The World’s Shortest Audiology Course (Delivered by a Client)
Gael Hannan (The Way I Hear It) is a hard of hearing advocate that understands both sides of the fence between the consumer and the hearing health care professional. Gael’s columns are humorous, sometimes cutting, but always constructive and to the point.
Hearing care professionals believe they know what people need in order to hear better. After all, they’ve gone to school to learn how to deliver it.
People with hearing loss (PWHL) know they want to hear better, but believe they don’t always get what they need from the professionals. And, after all, they’re the ones struggling to hear.
What’s the answer? Maybe we’ve made it too complicated and divisive; perhaps the professional and the PWHL should hold hands for a little while when they come together.
In Robert Fulghum’s iconic book, All I Really Need to Know I Learned in Kindergarten, he drills down streams of philosophy about how to achieve success and happiness with elemental credos such as play fair, clean up your own mess, and take naps. Reading them, you realize that the simple truths are often the answers to the big questions, especially when they are presented in the Big Picture. “Yeah, problems really do get solved when we hold hands and stick together!”
Sometimes we just need to simplify things. Of course, it helps if you know what you’re talking about which, in our case, is hearing health care delivered by audiologists and hearing instrument specialists. I’ve been receiving these services for a lifetime; after 40 years of hearing aids and 20 years of advocacy, I’ve got a pretty good idea of what’s what. I think.
When I give presentations to university and college students training to be hearing care professionals, I’m there as a real, live PWHL. The students are motivated, intelligent people looking forward to a satisfying career that will help people and pay the bills. They have learned their profession’s scope of practice and intend to honor it. In my various presentations, I try humor and drama, PowerPoints, promises and thinly veiled threats to help them get under the skin of the person living with hearing loss. How much of it sticks in the shock of the real world with fee schedules that don’t include the necessary client counseling, and corporate pressure to sell?
Does the course need to be more elemental, more elemental? Next time, I should deliver the World’s Shortest Audiology Course.
- Close your computers, please and look at me while we talk. Your clients will need the same courtesy. I’ll follow up with a print or electronic version; you should do the same for your clients after every appointment.
- Paint the Big Picture for your clients. The journey to communication success is a partnership and you both have roles. Explain yours and explain your vision of theirs. Ask if they have a different vision. Come to an agreement. Write it down, spit in your hands, and shake.
- Learn all the technical stuff about audiology and technology. Then, articulate the important bits to your clients. Neither dumb it down nor Einstein it. Keep it real.
- Communicate better. Even if people say you already speak well, improve. Learn what your clients need and then deliver.
- Face them when you speak. Always. No exceptions.
- Speak clearly, maybe a bit louder, don’t over-emphasize. What your eyes say is as important as what your lips say.
Practice in front of a mirror and with a PWHL. Ask for feedback professors and friends. Am I loud enough (but not too loud)? Do I speak clearly?
- Don’t assume. Ask questions. It’s easy to believe, by virtue of your diploma, that you’re the expert on what your client should want. How can you be? You’re not them.

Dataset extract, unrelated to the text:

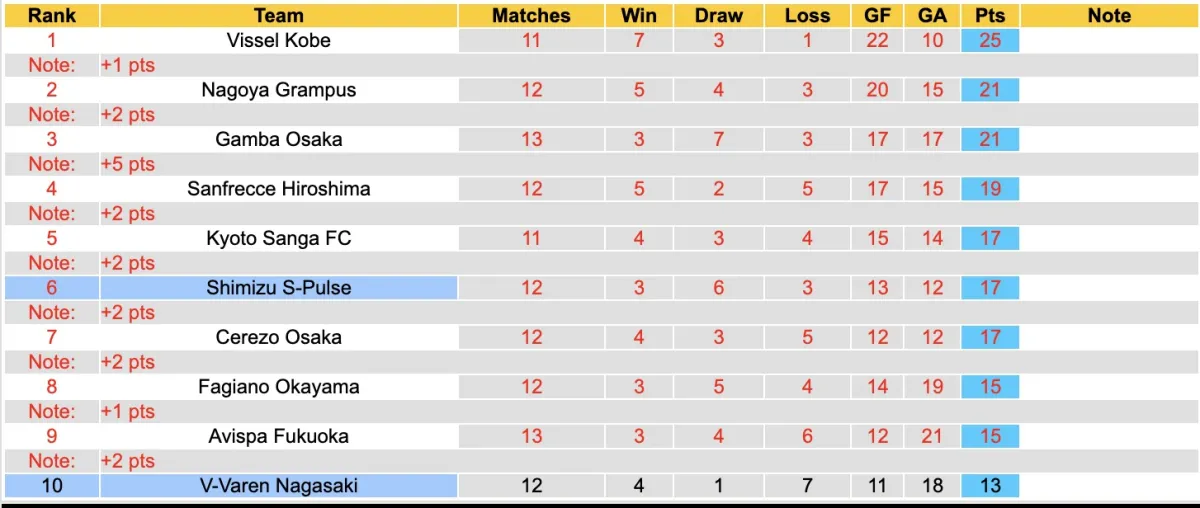Select the Matches column header
This screenshot has width=1200, height=508.
(531, 16)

Ask about what’s important in their life. How has hearing loss affected their life? What would they like to see changed? Can they afford standard hearing aids? Be a scientist and never lose your curiosity. Explore alternatives. Be patient.

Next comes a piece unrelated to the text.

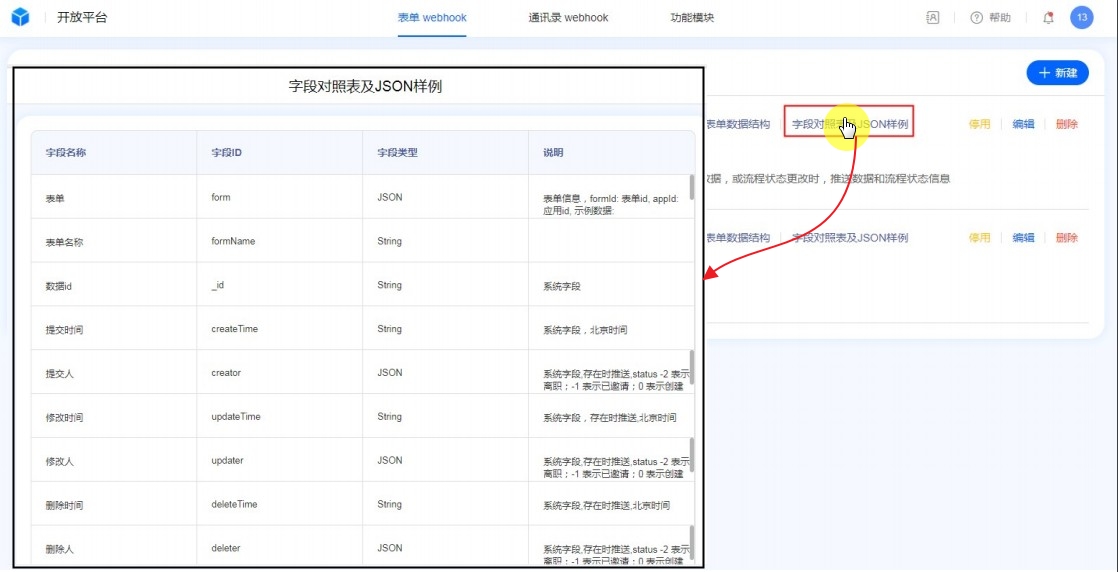Click the scrollbar in the form row description
Image resolution: width=1118 pixels, height=572 pixels.
pyautogui.click(x=691, y=187)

- Walk in your clients’ shoes. Learn what they must—other communication strategies that complement technology. Become artificially hard of hearing for a day or two to understand the challenges in understanding speech, hearing your baby cry or coping in noise and groups. Use closed captioning for a month. Take a speechreading course. Use an amplification device for an explosive revelation at what your clients really endure as they get used to new hearing aids.
- Loop your office. The whole thing. The front reception desk and the client interview/fitting rooms—but not the sound booth. Then—use a transmitter to connect with your client.
- Of course, to do that, you will need to put telecoils in your clients’ hearing aids. Explain why they need them and how the system works. Bluetooth is wonderful, connecting clients to their phones, TV and other devices. Telecoils and looping connect them to YOU.
- Compliment your clients on their achievements, however small, and encourage them through the setbacks. Smile and make them want to smile back.
You may ask, in fairness, “If you want us to walk a mile in your shoes, how about lacing up our runners for an hour or so?” I would, except that science is my weak link; my explanation for how hearing aids work: you put a battery in it.
But you have chosen to be hearing health care professionals and I did not choose to have hearing loss. However, I have chosen you to help me.
Those of you who are still looking me in the eye, who haven’t been sneak-peeking at their tweets—congratulations, you’ve passed the course. Good luck, we need you out there!
Oh, and when you shake your client’s hand? Hold on to it just a little bit longer.